Depuis l’homologation du purin d’ortie en 2015 par l’Office fédéral de l’agriculture, Raphaël Bonzon, paysagiste et horticulteur à Ropraz (VD), commercialise ainsi sa propre préparation, à base de plantes sauvages récoltées dans le Jorat et à Denges (VD). Un purin qui rencontre un succès croissant auprès des jardiniers, des horticulteurs et des maraîchers, amateurs ou non. Mais c’est surtout pour satisfaire sa clientèle privée que la nécessité d’augmenter ses volumes, confrontée au côté aléatoire de la cueillette sauvage, l’a incité à faire œuvre de pionnier. Et à se lancer dans la plantation d’orties – une première en Suisse. Un contrat de bail a donc été signé avec le propriétaire du champ attenant au hangar agricole où son entreprise fabrique son purin d’orties (ainsi que du purin de consoude et de prêle), à Auboranges (FR). Dès lors, la partie facile était terminée…

Plantation en plein champ

«On a essayé le semis, qui s’est soldé par un échec, raconte Raphaël Bonzon. Nous nous sommes donc tournés vers le planton.» Contacté, un producteur de plantons de tabac a fait part de son intérêt, avant de renoncer; en fin de compte, c’est l’entreprise spécialisée Swiss Plant, à Monsmier (BE), qui a relevé le défi. L’objectif d’Ortica: disposer d’une parcelle en production d’un hectare à l’automne 2020 ou au printemps 2021. Pour mettre toutes les chances de son côté, Raphaël Bonzon a d’abord réservé un demi-hectare à sa plantation pionnière; après quelques semaines de suspens chez Swiss Plant (l’ortie met beaucoup de temps à germer), un premier contingent de 70000 plantons lui a été livré fin juin.

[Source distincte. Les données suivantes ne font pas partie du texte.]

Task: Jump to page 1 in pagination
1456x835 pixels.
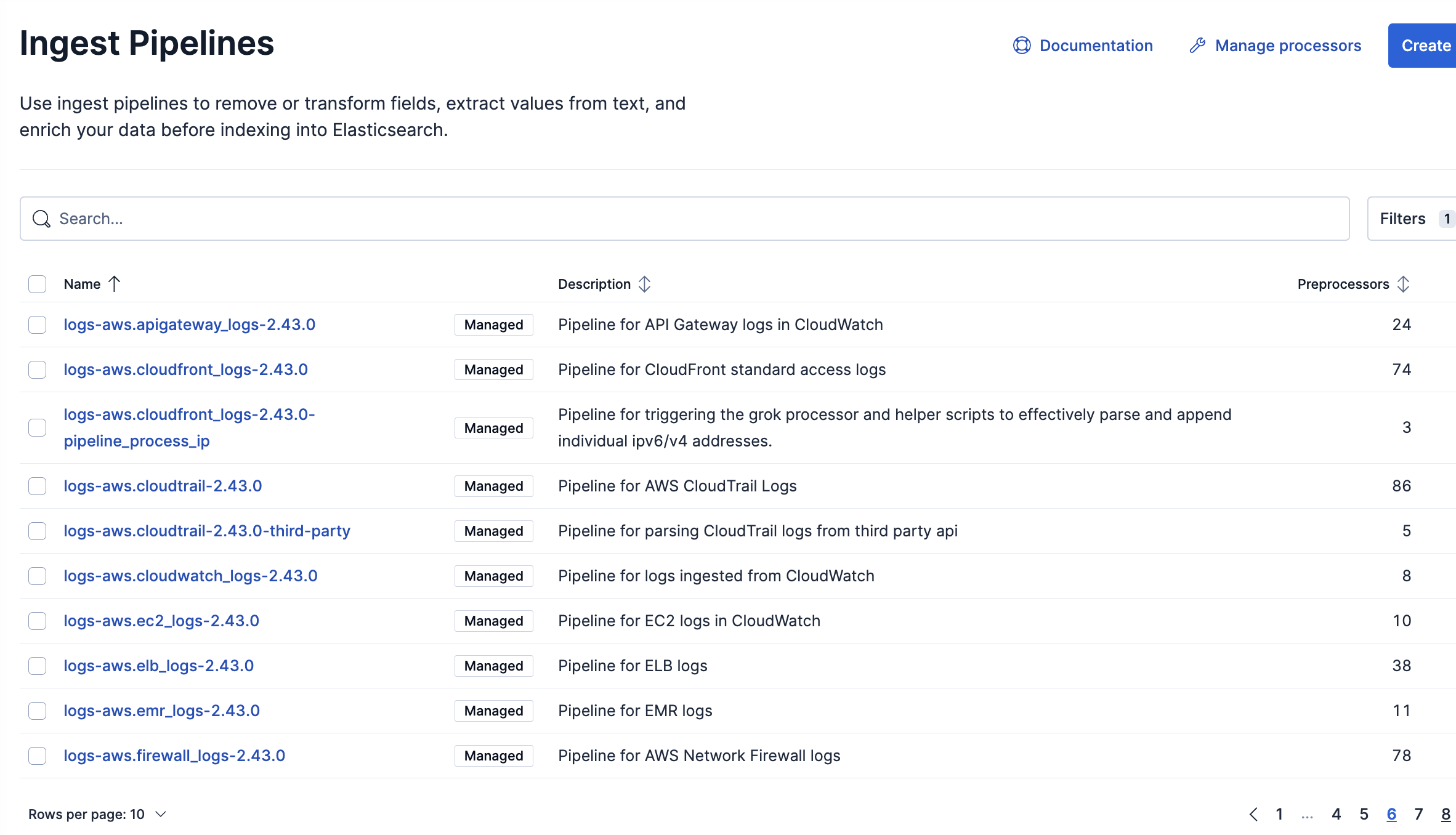Action: click(x=1279, y=814)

«L’ortie a besoin d’un sol ultrafertile pour s’épanouir, indique-t-il. Nous avons donc amendé le sol avec un mélange de poudre de charbon concassé et d’eau épandu à la bossette, afin de stimuler le développement de la vie microbienne souterraine.» Et pour permettre à cette dernière de se maintenir sur la durée, une centaine de kilos de poudre de roche basaltique paramagnétique ont été semés sur la parcelle.

Assurer la croissance de la plante

Mais même sur ce terrain bichonné, tout ne s’est pas déroulé comme prévu. Les mottes, tout d’abord, se sont révélées trop humides, puis trop petites pour la planteuse louée à un maraîcher; résultat, neuf plantons sur dix se retrouvaient tristement couchés, à repositionner à la main, une par une, par Raphaël Bonzon et son équipe – en prenant garde à ne pas en toucher les feuilles, bien urticantes en dépit du jeune âge des plantes. Après avoir troqué la machine pour une autre, au calibre adéquat, le pourcentage de plantons récalcitrants est tombé à 30%. «Mais les mottes n’étaient pas recouvertes pour autant…» Finalement, toute l’opération, évaluée à une journée, en a pris quatre; et le temps sec et venteux qui a suivi la plantation n’a pas contribué à rassurer Raphaël Bonzon, même s’il se montre philosophe.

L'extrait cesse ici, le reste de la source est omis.